Peter Gibson, a professor at Monash University in Australia, originally believed that gluten intolerance was real and published research on it in 2011. But as he was looking back at his findings, he seemed uneasy with the result and decided to look a bit deeper into the subject. He did a double-blind cross-over study of 37 people that had self-reported themselves as gluten sensitive and that had IBS, but did NOT have celiac. They were then randomly put into groups that got a 2 week diet of reduced FODMAPS, and then after were put into either a high gluten diet, a low gluten diet, or a control diet (and then a washout period of 2 weeks). They looked for traces of inflammation in the bowel and whether or not the immune system was affected. 22 participants were then put into another group for 3 days to see a different diet’s effects. The conclusion was that while the FODMAP reduced diet helped all the participants, when they were put back on other diets only 8% of the people experienced any symptoms scientifically linked to gluten through analyses’. Basically, gluten didn’t do anything to the people even though they thought it did.
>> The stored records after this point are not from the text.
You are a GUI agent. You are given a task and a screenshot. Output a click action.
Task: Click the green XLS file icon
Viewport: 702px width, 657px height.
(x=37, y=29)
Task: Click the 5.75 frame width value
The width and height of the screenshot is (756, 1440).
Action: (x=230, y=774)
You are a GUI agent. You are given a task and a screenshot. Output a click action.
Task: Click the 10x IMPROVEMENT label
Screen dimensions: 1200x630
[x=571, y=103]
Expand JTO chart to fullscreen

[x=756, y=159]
The study, however, could easily be flawed. First of all, there were only 37 participants, leaving the result to just be a false negative. There could have also been mistakes while the scientists were analyzing fecal matter- what exactly were they looking for? It lead me to look for another study, and the one I found was contradicting: 59 patients were looked at by researchers at the National Institutes of Health. Each person, like the first study, didn’t have celiac but those gluten was causing them issues. Each day for a week each person was either given 5 grams of gluten in a pill or a placebo of rice starch. After the week, those taking the gluten pill reported intestinal pains, bloating, depression, and ulcers.
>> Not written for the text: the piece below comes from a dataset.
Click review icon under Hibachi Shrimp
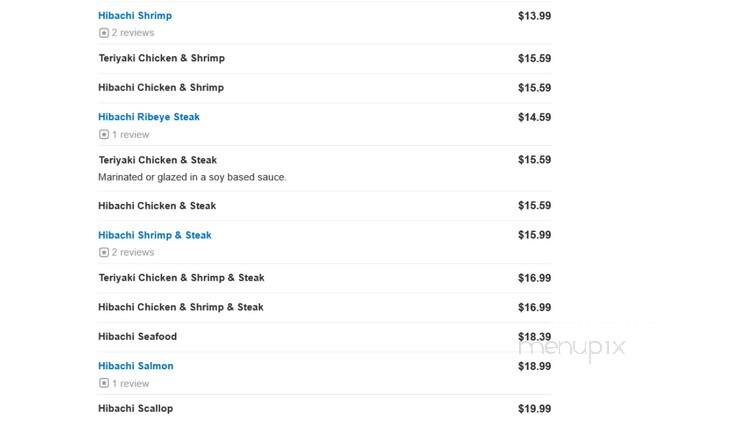This screenshot has width=751, height=430. (x=103, y=33)
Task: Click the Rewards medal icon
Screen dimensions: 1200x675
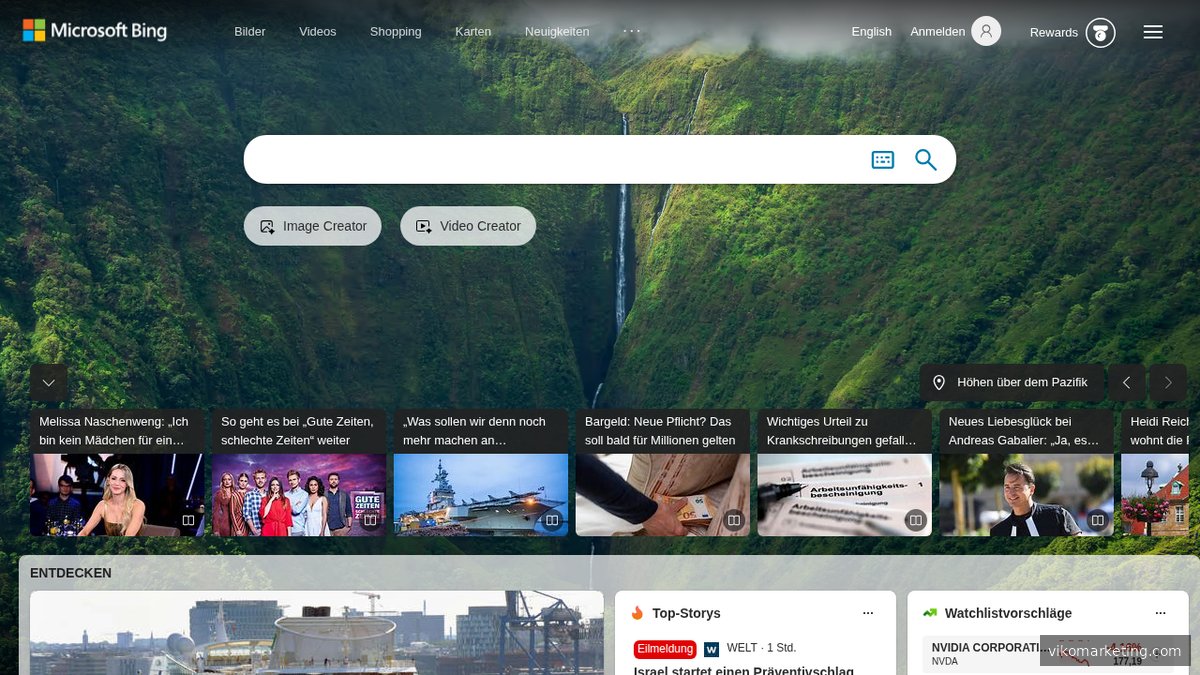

So what gives? How could they have completely different results? After all, the second study only had 59 patients, so sample size could easily influence the conclusion as well. One study must be a fluke. I decided to look deeper. Researchers studied 59 Italians who said they were gluten sensitive. Some received a small amount of rice protein everyday, while others received gluten. They then switched who was receiving what. Only 3 patients had more symptoms during the gluten phase, meaning that for the vast majority, it was all in their head.
Believe it or not, these were the only studies that were found relating to my question. So what does this leave me to believe? I turned to Dr. Stukus, an allergist at the Nationwide Children’s Hospital at Ohio State University. He believed that most of the craziness involving gluten intolerance is actually due to FODMAPs, which is a collection of molecules that is hard to digest for most people (but nobody knows about them!) As allergies to most foods are not that common, he believes that a gluten allergy (which would be considered gluten sensitivity) is rare, but still possible. Nutrionist Alice Makintosh from the Food Doctor also agreed, and said that a true allergy is rare, and that most people are probably experiencing symptoms from FODMAPs but attributing them to gluten.
While we may not have gotten a completely conclusive answer, it is safe to say that gluten sensitivity is in fact real. The kicker is that it’s not nearly as common as people think- and most people blame gluten when the real culprit is other things, or even their head.